### Task requirements
Could you give the listing below again, replacing every "How do I perform" with "How can I perform" and leaving everything else as it is?
.....
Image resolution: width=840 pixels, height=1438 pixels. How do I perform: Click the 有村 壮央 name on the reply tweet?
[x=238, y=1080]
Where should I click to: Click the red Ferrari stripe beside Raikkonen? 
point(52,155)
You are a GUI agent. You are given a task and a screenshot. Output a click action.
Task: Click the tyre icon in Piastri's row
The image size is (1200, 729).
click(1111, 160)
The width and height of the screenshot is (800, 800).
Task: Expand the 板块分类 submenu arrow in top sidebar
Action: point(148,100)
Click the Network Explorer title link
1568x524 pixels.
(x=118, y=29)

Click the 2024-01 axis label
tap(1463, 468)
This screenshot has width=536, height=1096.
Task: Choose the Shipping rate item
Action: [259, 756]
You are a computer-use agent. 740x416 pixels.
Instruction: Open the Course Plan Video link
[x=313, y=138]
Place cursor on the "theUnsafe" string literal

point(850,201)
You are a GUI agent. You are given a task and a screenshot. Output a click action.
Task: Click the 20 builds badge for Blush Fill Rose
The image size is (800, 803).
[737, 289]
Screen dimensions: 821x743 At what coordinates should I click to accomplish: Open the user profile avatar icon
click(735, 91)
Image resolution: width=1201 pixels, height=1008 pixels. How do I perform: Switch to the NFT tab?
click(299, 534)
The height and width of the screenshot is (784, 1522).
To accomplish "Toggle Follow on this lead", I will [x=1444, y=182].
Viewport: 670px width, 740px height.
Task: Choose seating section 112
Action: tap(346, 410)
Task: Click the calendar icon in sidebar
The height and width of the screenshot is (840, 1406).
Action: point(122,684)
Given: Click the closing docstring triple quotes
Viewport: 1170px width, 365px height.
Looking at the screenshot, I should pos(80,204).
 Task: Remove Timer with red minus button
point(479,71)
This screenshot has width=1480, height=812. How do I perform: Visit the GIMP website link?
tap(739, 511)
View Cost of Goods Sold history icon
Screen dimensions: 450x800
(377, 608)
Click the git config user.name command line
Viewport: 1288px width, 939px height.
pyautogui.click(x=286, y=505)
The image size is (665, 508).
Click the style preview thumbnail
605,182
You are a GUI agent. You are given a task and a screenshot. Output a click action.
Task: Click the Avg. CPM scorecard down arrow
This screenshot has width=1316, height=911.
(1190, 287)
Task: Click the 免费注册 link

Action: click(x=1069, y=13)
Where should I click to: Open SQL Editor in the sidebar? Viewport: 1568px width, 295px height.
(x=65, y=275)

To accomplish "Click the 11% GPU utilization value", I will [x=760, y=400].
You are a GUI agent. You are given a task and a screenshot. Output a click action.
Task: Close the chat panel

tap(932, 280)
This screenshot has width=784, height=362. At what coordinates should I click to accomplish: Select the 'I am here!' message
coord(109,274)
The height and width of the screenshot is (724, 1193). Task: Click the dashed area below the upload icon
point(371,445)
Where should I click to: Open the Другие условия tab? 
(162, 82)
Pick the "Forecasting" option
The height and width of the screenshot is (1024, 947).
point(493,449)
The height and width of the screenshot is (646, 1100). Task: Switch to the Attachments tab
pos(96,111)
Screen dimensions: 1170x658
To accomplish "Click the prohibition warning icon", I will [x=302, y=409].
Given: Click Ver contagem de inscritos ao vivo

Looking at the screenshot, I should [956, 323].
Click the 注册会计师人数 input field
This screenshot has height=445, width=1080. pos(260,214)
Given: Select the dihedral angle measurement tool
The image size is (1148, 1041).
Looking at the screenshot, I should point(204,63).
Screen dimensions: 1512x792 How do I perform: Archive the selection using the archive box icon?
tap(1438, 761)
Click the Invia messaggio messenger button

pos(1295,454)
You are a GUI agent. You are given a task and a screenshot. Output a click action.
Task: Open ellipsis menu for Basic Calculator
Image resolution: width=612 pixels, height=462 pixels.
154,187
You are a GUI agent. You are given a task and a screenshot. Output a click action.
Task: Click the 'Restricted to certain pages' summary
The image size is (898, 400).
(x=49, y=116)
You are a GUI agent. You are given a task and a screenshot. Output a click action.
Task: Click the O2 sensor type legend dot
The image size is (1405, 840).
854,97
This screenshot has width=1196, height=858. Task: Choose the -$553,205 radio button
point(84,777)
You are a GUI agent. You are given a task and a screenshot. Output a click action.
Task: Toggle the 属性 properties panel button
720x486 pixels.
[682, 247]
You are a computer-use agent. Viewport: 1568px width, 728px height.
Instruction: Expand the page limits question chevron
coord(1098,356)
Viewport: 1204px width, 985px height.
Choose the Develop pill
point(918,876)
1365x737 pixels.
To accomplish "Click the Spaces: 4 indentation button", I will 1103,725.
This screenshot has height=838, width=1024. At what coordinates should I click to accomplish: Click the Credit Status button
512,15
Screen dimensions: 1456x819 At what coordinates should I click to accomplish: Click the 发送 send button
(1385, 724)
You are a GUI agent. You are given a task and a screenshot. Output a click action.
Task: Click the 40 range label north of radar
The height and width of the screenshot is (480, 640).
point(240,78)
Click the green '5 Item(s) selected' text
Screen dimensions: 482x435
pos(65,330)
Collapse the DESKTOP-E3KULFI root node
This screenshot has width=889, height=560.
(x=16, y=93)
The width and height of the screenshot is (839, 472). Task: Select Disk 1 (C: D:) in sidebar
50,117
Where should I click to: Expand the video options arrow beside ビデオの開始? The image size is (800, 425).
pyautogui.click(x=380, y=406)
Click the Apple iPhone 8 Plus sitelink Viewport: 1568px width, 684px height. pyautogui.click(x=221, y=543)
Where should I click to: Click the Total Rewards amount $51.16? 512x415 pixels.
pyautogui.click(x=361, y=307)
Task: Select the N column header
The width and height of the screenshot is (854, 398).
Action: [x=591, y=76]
.....
### Written solution
Image resolution: width=840 pixels, height=1438 pixels. How can I perform: Click the 有村 壮央 name on the reply tweet?
[x=238, y=1080]
Where should I click to: Click the red Ferrari stripe beside Raikkonen? 
point(52,155)
You are a GUI agent. You are given a task and a screenshot. Output a click action.
Task: Click the tyre icon in Piastri's row
The image size is (1200, 729).
click(1111, 160)
The width and height of the screenshot is (800, 800).
Task: Expand the 板块分类 submenu arrow in top sidebar
Action: point(148,100)
Click the Network Explorer title link
1568x524 pixels.
(x=118, y=29)

Click the 2024-01 axis label
tap(1463, 468)
This screenshot has width=536, height=1096.
Task: Choose the Shipping rate item
Action: [259, 756]
You are a computer-use agent. 740x416 pixels.
Instruction: Open the Course Plan Video link
[x=313, y=138]
Place cursor on the "theUnsafe" string literal

point(850,201)
You are a GUI agent. You are given a task and a screenshot. Output a click action.
Task: Click the 20 builds badge for Blush Fill Rose
The image size is (800, 803).
[737, 289]
Screen dimensions: 821x743 At what coordinates should I click to accomplish: Open the user profile avatar icon
click(735, 91)
Image resolution: width=1201 pixels, height=1008 pixels. How can I perform: Switch to the NFT tab?
click(299, 534)
The height and width of the screenshot is (784, 1522).
To accomplish "Toggle Follow on this lead", I will [x=1444, y=182].
Viewport: 670px width, 740px height.
Task: Choose seating section 112
Action: tap(346, 410)
Task: Click the calendar icon in sidebar
The height and width of the screenshot is (840, 1406).
Action: point(122,684)
Given: Click the closing docstring triple quotes
Viewport: 1170px width, 365px height.
Looking at the screenshot, I should pos(80,204).
 Task: Remove Timer with red minus button
point(479,71)
This screenshot has width=1480, height=812. How can I perform: Visit the GIMP website link?
tap(739, 511)
View Cost of Goods Sold history icon
Screen dimensions: 450x800
(377, 608)
Click the git config user.name command line
Viewport: 1288px width, 939px height.
pyautogui.click(x=286, y=505)
The image size is (665, 508).
Click the style preview thumbnail
605,182
You are a GUI agent. You are given a task and a screenshot. Output a click action.
Task: Click the Avg. CPM scorecard down arrow
This screenshot has width=1316, height=911.
(1190, 287)
Task: Click the 免费注册 link

Action: click(x=1069, y=13)
Where should I click to: Open SQL Editor in the sidebar? Viewport: 1568px width, 295px height.
(x=65, y=275)

To accomplish "Click the 11% GPU utilization value", I will [x=760, y=400].
You are a GUI agent. You are given a task and a screenshot. Output a click action.
Task: Close the chat panel

tap(932, 280)
This screenshot has width=784, height=362. At what coordinates should I click to accomplish: Select the 'I am here!' message
coord(109,274)
The height and width of the screenshot is (724, 1193). Task: Click the dashed area below the upload icon
point(371,445)
Where should I click to: Open the Другие условия tab? 
(162, 82)
Pick the "Forecasting" option
The height and width of the screenshot is (1024, 947).
point(493,449)
The height and width of the screenshot is (646, 1100). Task: Switch to the Attachments tab
pos(96,111)
Screen dimensions: 1170x658
To accomplish "Click the prohibition warning icon", I will [x=302, y=409].
Given: Click Ver contagem de inscritos ao vivo

Looking at the screenshot, I should [956, 323].
Click the 注册会计师人数 input field
This screenshot has height=445, width=1080. pos(260,214)
Given: Select the dihedral angle measurement tool
The image size is (1148, 1041).
Looking at the screenshot, I should point(204,63).
Screen dimensions: 1512x792 How can I perform: Archive the selection using the archive box icon?
tap(1438, 761)
Click the Invia messaggio messenger button

pos(1295,454)
You are a GUI agent. You are given a task and a screenshot. Output a click action.
Task: Open ellipsis menu for Basic Calculator
Image resolution: width=612 pixels, height=462 pixels.
154,187
You are a GUI agent. You are given a task and a screenshot. Output a click action.
Task: Click the 'Restricted to certain pages' summary
The image size is (898, 400).
(x=49, y=116)
You are a GUI agent. You are given a task and a screenshot. Output a click action.
Task: Click the O2 sensor type legend dot
The image size is (1405, 840).
854,97
This screenshot has width=1196, height=858. Task: Choose the -$553,205 radio button
point(84,777)
You are a GUI agent. You are given a task and a screenshot. Output a click action.
Task: Toggle the 属性 properties panel button
720x486 pixels.
[682, 247]
You are a computer-use agent. Viewport: 1568px width, 728px height.
Instruction: Expand the page limits question chevron
coord(1098,356)
Viewport: 1204px width, 985px height.
Choose the Develop pill
point(918,876)
1365x737 pixels.
To accomplish "Click the Spaces: 4 indentation button", I will 1103,725.
This screenshot has height=838, width=1024. At what coordinates should I click to accomplish: Click the Credit Status button
512,15
Screen dimensions: 1456x819 At what coordinates should I click to accomplish: Click the 发送 send button
(1385, 724)
You are a GUI agent. You are given a task and a screenshot. Output a click action.
Task: Click the 40 range label north of radar
The height and width of the screenshot is (480, 640).
point(240,78)
Click the green '5 Item(s) selected' text
Screen dimensions: 482x435
pos(65,330)
Collapse the DESKTOP-E3KULFI root node
This screenshot has width=889, height=560.
(x=16, y=93)
The width and height of the screenshot is (839, 472). Task: Select Disk 1 (C: D:) in sidebar
50,117
Where should I click to: Expand the video options arrow beside ビデオの開始? The image size is (800, 425).
pyautogui.click(x=380, y=406)
Click the Apple iPhone 8 Plus sitelink Viewport: 1568px width, 684px height. pyautogui.click(x=221, y=543)
Where should I click to: Click the Total Rewards amount $51.16? 512x415 pixels.
pyautogui.click(x=361, y=307)
Task: Select the N column header
The width and height of the screenshot is (854, 398).
Action: [x=591, y=76]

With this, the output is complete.